Relocation is a hot topic for many at the moment, particularly those who are missing loved ones “back home”, who they haven’t seen in months due to COVID-19. But what factors do families need to think about when contemplating a permanent move abroad? VANESSA DUFF (MITCHELL), Senior Associate at Withers, looks at five things you should consider before moving overseas.
For those couples who have separated or divorced, one parent cannot unilaterally move overseas with a child. This requires the other parent’s consent, or an order of the Court. Applications to the Court for permission to remove a child to another country can be lengthy (if opposed), and these need to be well-prepared and planned. Securing early legal advice is essential.
Once the family resides in the new country, it’s likely that the Courts of that country will deal with any future divorce proceedings, or child-related matters, and local law will apply. Hong Kong is known for its generosity of financial settlements for non-working spouses. The starting point is an equal division of all assets, although a departure from equality can take place depending on the circumstances. Lifetime maintenance awards are relatively common in Hong Kong.

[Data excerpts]
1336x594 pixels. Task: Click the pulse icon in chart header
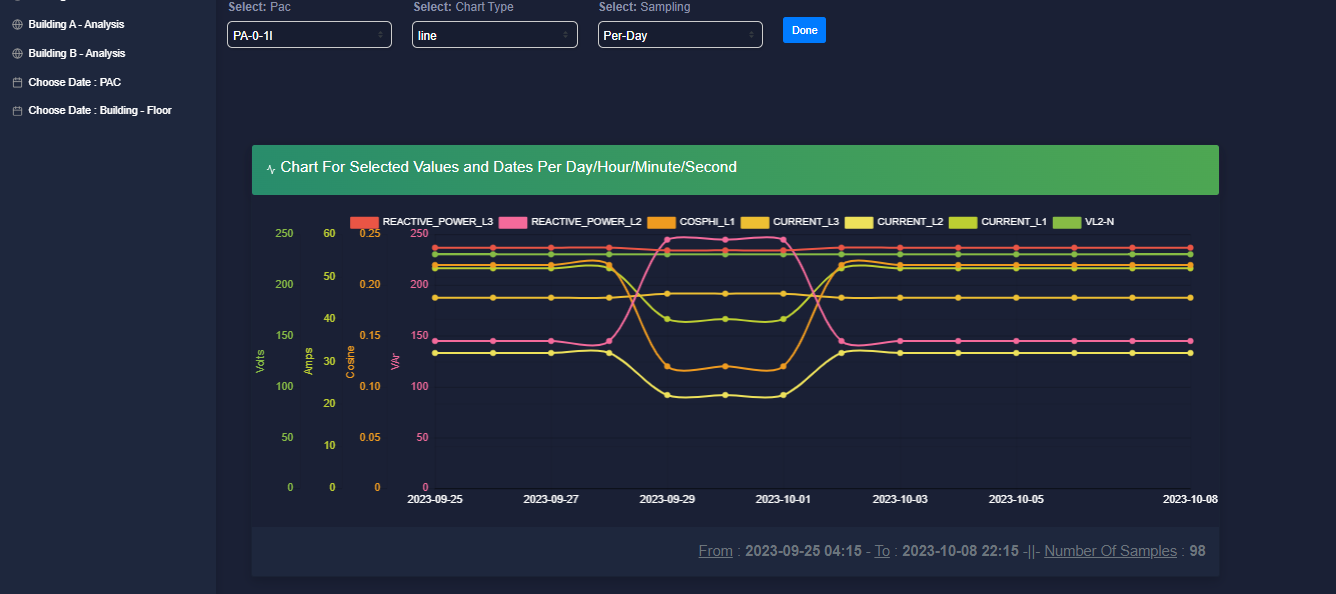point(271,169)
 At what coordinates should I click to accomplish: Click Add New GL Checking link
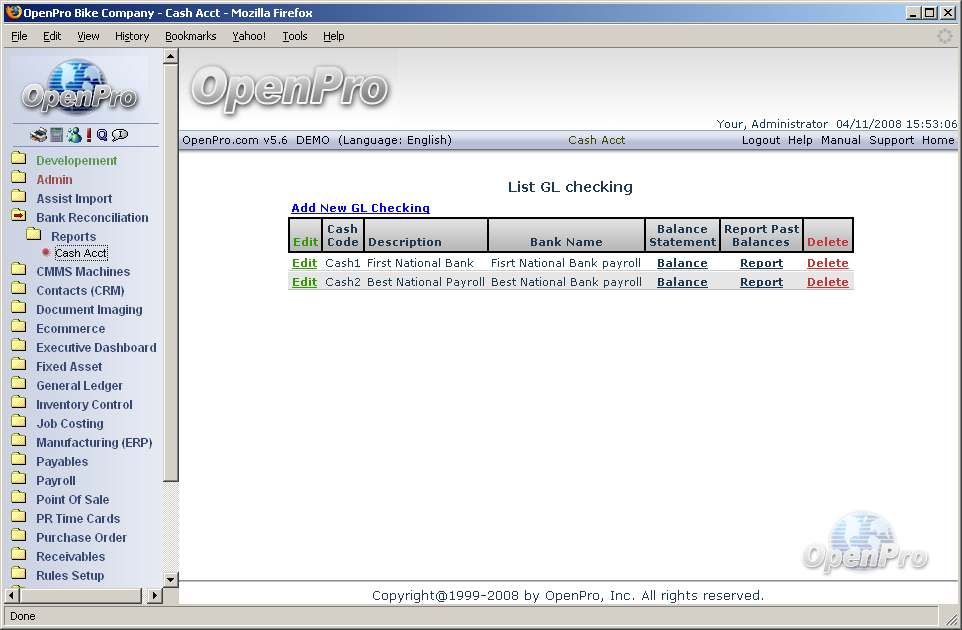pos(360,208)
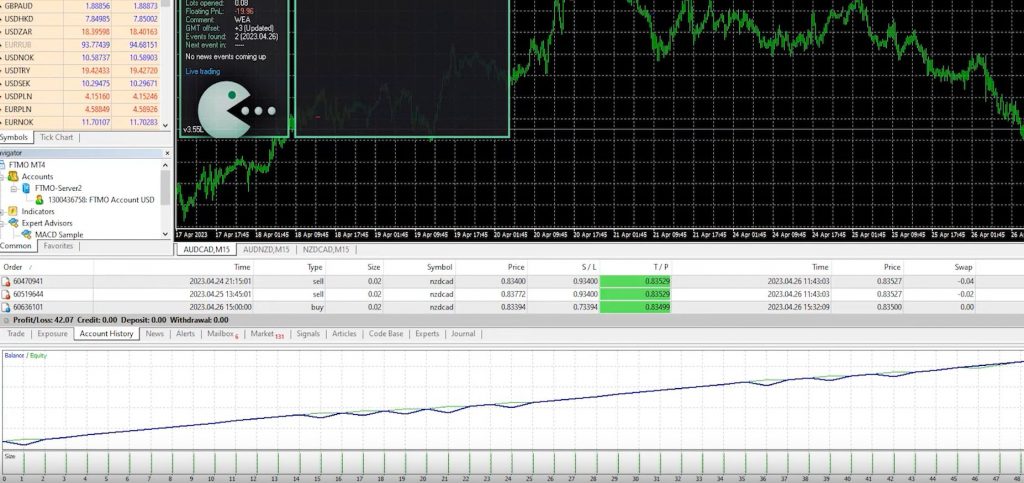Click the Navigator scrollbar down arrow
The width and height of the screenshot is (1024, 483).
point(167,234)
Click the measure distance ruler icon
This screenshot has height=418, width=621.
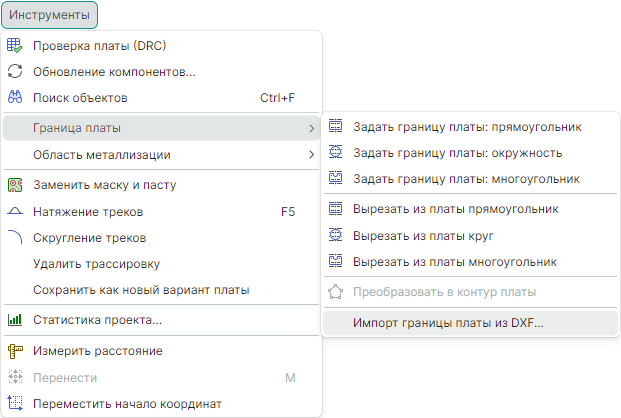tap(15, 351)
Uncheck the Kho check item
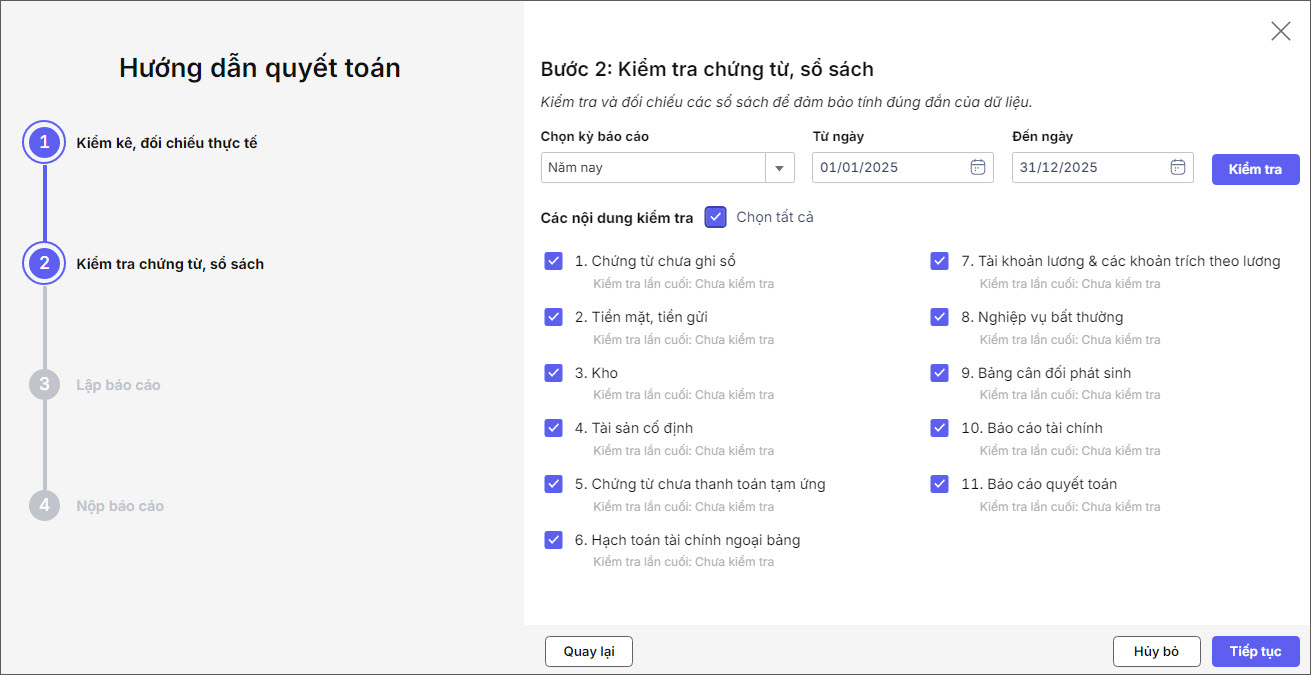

## Prompt 1
Turn the paragraph of the text about moving abroad that begins "For those couples who have separated or divorced" into a short list that keeps its main facts.
## Prompt 2
Resume the text about moving abroad, picking up right after its last sentence.

## Exercise response 1
- A separated or divorced parent cannot move overseas with a child on their own.
- The move needs the other parent's consent or a court order.
- Court applications for permission to take a child to another country can take a long time if opposed, so they need to be well prepared and planned.
- Getting legal advice early is essential.

## Exercise response 2
The approach elsewhere varies. In Europe, for example, matrimonial property regimes apply where spouses often adopt a regime of separate property. An equal sharing of all assets and long-term maintenance is almost unheard of. In the United States, some states such as California are community property states, where marital assets and property are divided equally upon divorce; others are equitable distribution states such as New York, where the court will divide property between spouses in a way that it considers fair.
Tactical decisions sometimes need to be made where a wholly different outcome on divorce could apply in the new country.
Where there is a pre-nuptial agreement or a marriage contract, it’s important to ensure that the agreement will be upheld in the new country. Many European marriage contracts signed before a notary would not be upheld in Hong Kong as they are likely to have been signed too close to the wedding day and without independent legal advice or financial disclosure. They may not be valid in other countries either.
A post-nuptial agreement may be recommended. Each country will have its own rules, and these should be checked prior to the relocation.
In some countries there are strict rules about who you can leave your assets to. It’s essential to check the terms of your will, and to seek advice from a specialist in international estate planning prior to a relocation.
Moving from a favourable tax regime to a more onerous tax regime can put a strain on the family finances. You may also need to keep an eye on possible future changes to tax laws in high-tax jurisdictions. The ability to sustain the same, or similar, lifestyle to that enjoyed in Hong Kong is just one of many factors to consider when debating a move abroad.